We next investigated whether exposure to proinflammatory stimuli influences the expression levels of ENT1 and ENT2. For this, we exposed confluent vascular endothelial HMEC-1 cells to different concentrations of the inflammatory cytokines IL-6, IL-1β, and TNF-α. The results demonstrated significantly reduced concentrations of ENT1 and ENT2 in response to inflammation in a time-dependent and concentration-dependent manner (Figures 2A and 2B and Figures E1A and E1B in the online supplement). Additional Western blotting analysis confirmed these findings at the protein level (Figures 2C and E1C). We also found a repression of both ENT1 and ENT2 in alveolar epithelial cells, confirming our results with the endothelial cells (Figure E2). The equilibrative nucleosides transporters have been reported to be located on the apical and the basolateral sides of intestinal and renal epithelia, respectively, but their polarization in vascular endothelium remains unknown. Given the mostly apical colocalization of the enzymes responsible for the generation of extracellular adenosine (CD39 and CD73), and the apical and basolateral colocalization of the adenosine A2AAR and A2BAR receptors (17, 18), we sought to ascertain specific localizations of ENT1 and ENT2. For this purpose, we biotinylated either the apical or the basolateral membranes of HMEC-1 cells. After immunoprecipitation and further Western blotting with streptavidin, the results confirmed a predominance of both transporters on the apical side (Figure 2D). Assessment of E-cadherin was used a positive control for the basolateral membrane (19). Together, these results implicate the inflammation-mediated repression of vascular ENT1, and more importantly ENT2, largely at the apical surface of the cells.

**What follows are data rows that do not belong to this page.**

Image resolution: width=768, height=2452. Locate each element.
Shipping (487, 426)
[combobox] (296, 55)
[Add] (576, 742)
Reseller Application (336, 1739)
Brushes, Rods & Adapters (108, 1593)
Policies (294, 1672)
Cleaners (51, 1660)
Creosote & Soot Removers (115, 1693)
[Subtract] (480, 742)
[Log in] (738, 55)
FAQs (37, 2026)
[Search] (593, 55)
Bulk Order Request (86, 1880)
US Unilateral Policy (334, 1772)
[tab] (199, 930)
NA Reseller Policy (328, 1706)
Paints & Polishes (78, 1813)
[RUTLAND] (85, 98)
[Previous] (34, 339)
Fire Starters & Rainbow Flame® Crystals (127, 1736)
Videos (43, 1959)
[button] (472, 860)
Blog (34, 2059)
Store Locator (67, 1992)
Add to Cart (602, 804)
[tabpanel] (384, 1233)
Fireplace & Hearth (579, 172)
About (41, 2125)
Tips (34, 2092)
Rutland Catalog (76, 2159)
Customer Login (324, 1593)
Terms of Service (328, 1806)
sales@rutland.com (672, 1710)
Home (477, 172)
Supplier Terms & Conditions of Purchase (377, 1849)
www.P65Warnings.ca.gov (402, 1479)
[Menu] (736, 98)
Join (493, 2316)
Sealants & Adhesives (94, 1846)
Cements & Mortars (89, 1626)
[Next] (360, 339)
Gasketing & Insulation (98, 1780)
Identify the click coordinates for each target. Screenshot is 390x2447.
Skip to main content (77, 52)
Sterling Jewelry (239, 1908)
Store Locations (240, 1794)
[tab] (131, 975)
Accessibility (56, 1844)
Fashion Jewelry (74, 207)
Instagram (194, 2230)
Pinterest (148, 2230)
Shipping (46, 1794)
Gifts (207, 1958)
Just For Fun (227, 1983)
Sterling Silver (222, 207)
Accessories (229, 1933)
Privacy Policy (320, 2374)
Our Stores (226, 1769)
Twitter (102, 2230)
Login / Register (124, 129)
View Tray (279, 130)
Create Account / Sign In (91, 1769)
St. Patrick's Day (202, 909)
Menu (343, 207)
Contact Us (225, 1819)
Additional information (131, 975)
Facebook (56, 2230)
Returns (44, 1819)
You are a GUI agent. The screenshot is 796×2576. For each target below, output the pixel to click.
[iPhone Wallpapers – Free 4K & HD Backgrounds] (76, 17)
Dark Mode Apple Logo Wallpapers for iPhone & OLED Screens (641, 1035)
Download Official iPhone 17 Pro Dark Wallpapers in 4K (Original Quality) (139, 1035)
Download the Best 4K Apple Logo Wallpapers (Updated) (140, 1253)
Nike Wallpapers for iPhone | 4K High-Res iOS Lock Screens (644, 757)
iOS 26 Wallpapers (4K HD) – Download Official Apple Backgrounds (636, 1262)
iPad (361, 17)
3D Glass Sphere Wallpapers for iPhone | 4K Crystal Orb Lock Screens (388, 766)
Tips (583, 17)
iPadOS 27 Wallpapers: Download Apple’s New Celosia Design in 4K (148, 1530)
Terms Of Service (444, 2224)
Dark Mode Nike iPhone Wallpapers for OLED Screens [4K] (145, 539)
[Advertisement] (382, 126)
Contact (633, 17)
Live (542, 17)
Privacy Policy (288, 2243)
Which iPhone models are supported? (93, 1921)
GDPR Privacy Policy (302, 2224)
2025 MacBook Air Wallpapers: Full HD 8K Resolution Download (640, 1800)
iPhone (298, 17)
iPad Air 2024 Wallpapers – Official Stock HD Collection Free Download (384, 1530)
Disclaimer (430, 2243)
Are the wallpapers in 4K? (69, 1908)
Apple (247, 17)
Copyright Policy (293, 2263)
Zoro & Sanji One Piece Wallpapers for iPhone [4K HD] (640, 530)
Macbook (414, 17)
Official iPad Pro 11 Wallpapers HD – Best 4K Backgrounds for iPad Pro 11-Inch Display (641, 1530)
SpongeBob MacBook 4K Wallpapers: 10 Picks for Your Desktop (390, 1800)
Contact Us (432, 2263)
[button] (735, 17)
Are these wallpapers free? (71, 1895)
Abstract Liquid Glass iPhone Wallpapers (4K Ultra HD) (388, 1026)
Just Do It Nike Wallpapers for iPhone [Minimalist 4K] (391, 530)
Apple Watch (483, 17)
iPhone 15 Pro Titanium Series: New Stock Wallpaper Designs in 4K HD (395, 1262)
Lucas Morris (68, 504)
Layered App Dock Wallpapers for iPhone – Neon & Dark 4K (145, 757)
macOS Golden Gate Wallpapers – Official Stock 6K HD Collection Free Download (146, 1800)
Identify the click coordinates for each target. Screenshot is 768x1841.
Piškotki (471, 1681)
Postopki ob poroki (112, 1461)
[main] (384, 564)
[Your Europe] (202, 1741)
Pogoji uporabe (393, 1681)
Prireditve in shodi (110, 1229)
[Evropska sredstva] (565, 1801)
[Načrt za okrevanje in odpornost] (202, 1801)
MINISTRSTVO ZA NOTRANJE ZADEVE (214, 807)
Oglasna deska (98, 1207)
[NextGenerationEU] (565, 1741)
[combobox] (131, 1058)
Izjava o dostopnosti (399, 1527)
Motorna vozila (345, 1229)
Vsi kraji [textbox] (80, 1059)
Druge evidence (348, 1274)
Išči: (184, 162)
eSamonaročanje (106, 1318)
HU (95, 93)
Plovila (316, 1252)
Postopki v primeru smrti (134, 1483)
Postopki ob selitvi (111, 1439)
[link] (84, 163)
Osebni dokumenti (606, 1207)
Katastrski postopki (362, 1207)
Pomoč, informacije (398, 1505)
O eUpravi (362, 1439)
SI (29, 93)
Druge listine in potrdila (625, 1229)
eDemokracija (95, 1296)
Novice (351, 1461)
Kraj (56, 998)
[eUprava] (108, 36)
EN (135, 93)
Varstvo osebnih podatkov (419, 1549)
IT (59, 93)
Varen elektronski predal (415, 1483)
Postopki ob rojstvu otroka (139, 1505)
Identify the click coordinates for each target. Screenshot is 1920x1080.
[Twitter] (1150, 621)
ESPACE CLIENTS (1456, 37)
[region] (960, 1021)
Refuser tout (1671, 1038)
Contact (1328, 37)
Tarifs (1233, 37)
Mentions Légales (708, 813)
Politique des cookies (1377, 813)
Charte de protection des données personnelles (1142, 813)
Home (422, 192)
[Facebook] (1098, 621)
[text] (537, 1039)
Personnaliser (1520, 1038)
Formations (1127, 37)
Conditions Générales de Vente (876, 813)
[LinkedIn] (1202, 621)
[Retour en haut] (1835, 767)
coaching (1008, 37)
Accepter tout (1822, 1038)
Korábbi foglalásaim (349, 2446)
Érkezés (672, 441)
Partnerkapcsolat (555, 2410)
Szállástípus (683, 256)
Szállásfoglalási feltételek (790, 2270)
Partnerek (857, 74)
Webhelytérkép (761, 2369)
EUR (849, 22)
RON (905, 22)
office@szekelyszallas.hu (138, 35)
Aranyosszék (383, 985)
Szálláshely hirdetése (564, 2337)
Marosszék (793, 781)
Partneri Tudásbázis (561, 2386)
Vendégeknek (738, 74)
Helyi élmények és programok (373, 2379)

Role of NF-κB in Regulation of ENT2 during Inflammation

Next we aimed at gaining some insights into the mechanisms responsible for ENT2 repression under these conditions. For this purpose, we examined response pathways of the ENT2 promoter during inflammation. Using available public databases and after analysis of the full-length cDNA, the transcription start site of human ENT2 was identified at position −230, relative to the first codon (Figure 2E). Further analysis revealed the existence of the three potential consensus sequences required to constitute a binding site for NF-κB. Specifically, they were located at positions +120 to +133 (DNA consensus motif, 5′- CTGGGGAGACCCG -3′), −231 to −243 (5′- GGGAAGAGCCCCG -3′), and −331 to −343 (5′- GGGGACTCCGCAG -3′), relative to the transcription start site. To assess the binding of NF-κB to the ENT2 promoter, we performed a chromatin immunoprecipitation assay, and found that NF-κB binds to the ENT2 promoter region (Figure E3). To address the functional role of these NF-κB binding sites, we designed luciferase reporter constructs expressing the putative full-length ENT2 promoter (ENT2-FL, from −500 to +331, 831 bp). After transfection, HMEC-1 cells were stimulated with 50 ng/ml of IL-1β for 24 hours. Consistent with mRNA and protein analyses, luciferase activity was reduced in response to the inflammatory stimulus (Figure 2F). Furthermore, the use of additional promoter constructs containing site-directed mutations in one of the NF-κB binding sites (ENT2Δ+120, ENT2Δ−231, and ENT2Δ−331) identified the binding site at position −231 to −243 as directly responsible for the repression of the ENT2 promoter, given the lack of responsiveness to IL-1β by this specific construct (Figure 2F). Such results confirm a functional role of NF-κB in the repression of ENT2 during inflammation.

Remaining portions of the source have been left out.